Healthcare

Hay fever: Why chemists across the UK are facing shortage of medicine



High street chemists are facing a shortage of hay fever medicine due to the lack of a key ingredient.

As the Met Office warned of rising pollen levels in parts of England, it emerged that stocks of chlorphenamine maleate, an active ingredient in brands such as Piriton, are running low.

Boots said four of its 90 hay fever relief products had been impacted by the shortage.

“However, we are expecting this to be resolved soon and new deliveries are expected in the coming weeks,” the company said in a statement.

Piriteze, Benadryl and Allacan are all said to be in good supply.

Royal Pharmaceutical Society president Claire Anderson said: “Chlorphenamine maleate is just one component of a few hay fever tablets, including Piriton, which is not a first line choice for treating hay fever for adults as it is more likely to make patients drowsy.

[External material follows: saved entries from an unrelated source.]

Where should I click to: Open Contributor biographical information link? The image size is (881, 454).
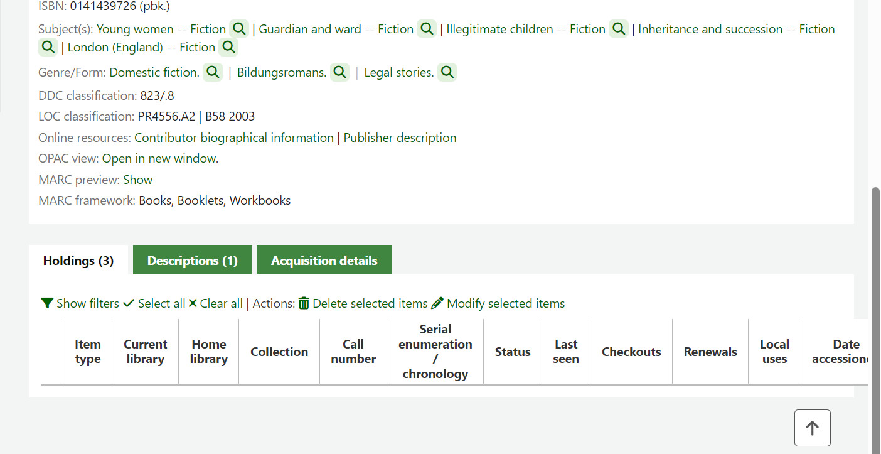click(x=233, y=138)
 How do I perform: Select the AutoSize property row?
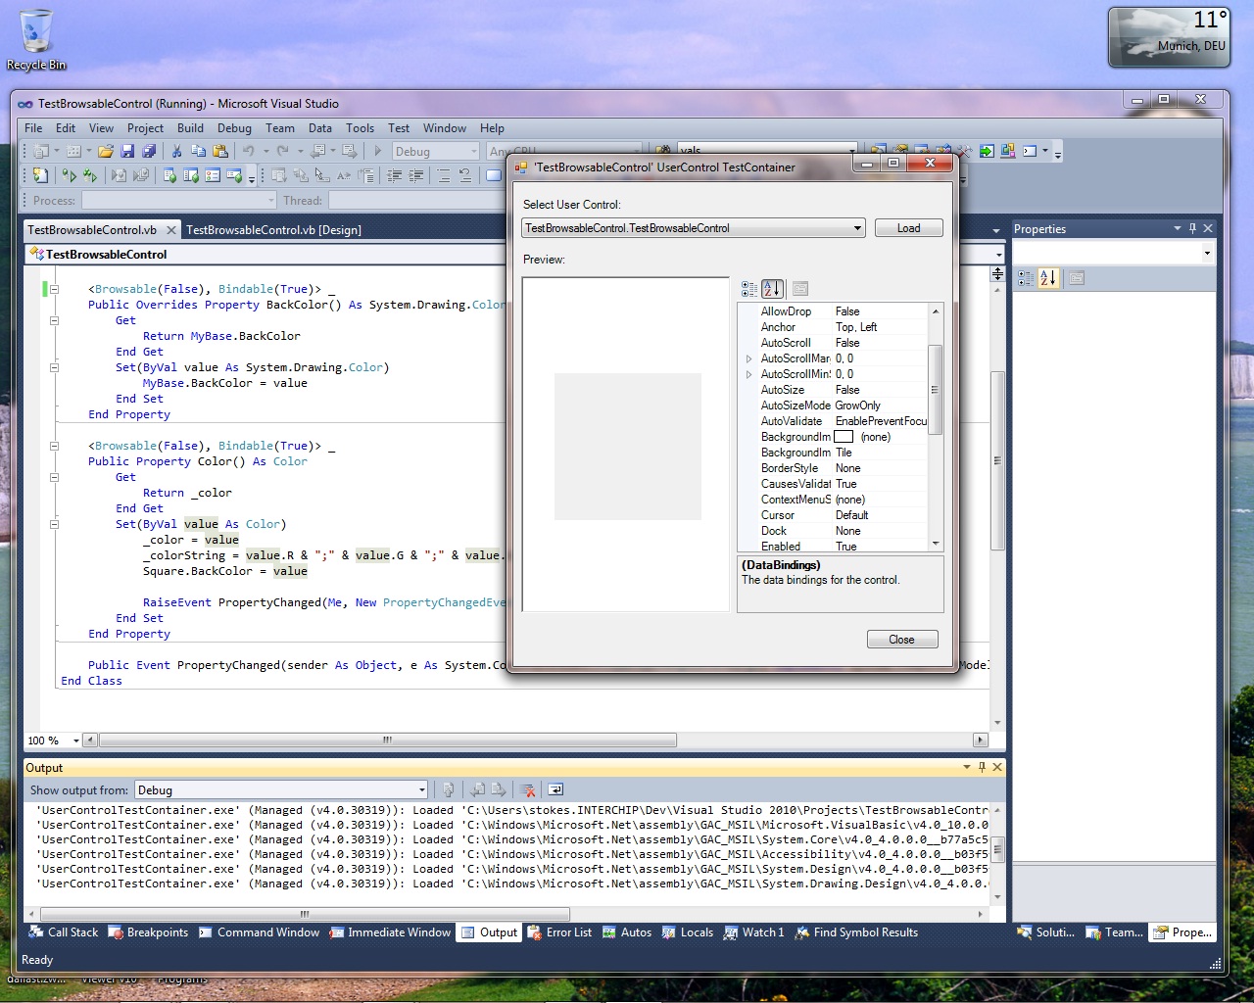point(783,390)
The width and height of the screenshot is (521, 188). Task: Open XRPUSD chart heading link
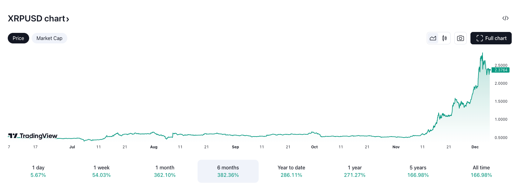point(36,19)
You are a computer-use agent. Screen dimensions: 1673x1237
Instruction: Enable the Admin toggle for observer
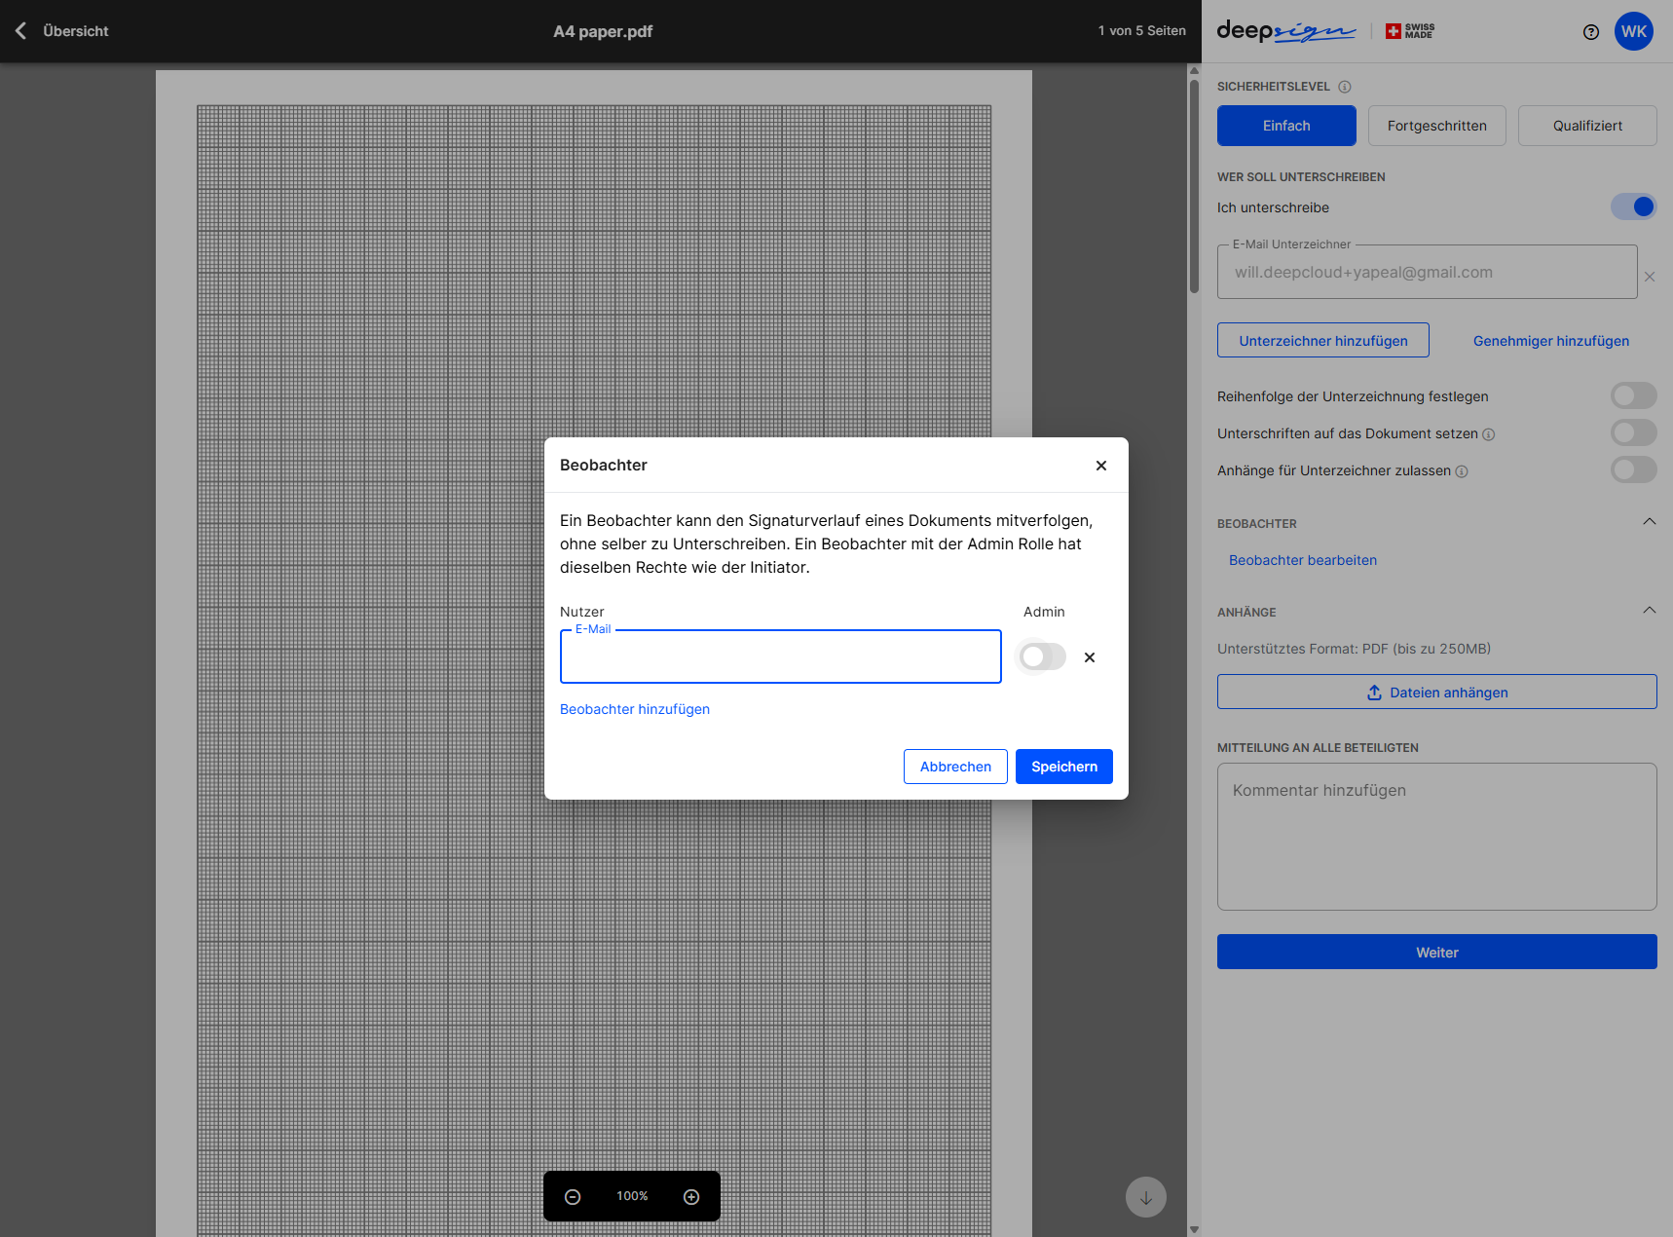click(1042, 657)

“Medicines shortages are not a new problem, and is something pharmacists and pharmacy teams have to manage and deal with on a daily basis, and have done for a long time.

“This can be for a multitude of reasons, including manufacturing issues, global demand or disruption with the supply chain.”

The shortage comes as the Met Office warned that parts of England, including London and the South East, will experience high levels of pollen this week. Levels are expected to peak on Friday.

Pollen is an extremely fine powder released by plants during their reproductive cycle which is spread by insects and the wind.

It causes irritation, inflammation, sneezing, coughing, a runny nose and red or watery eyes among those who are allergic to it.

Around 16 million Britons are thought to suffer from hay fever across the UK, according to the Natasha Allergy Research Foundation.

Britons who suffer from hay fever have been told to check with their pharmacist whether their preferred remedy has been affected by the shortage.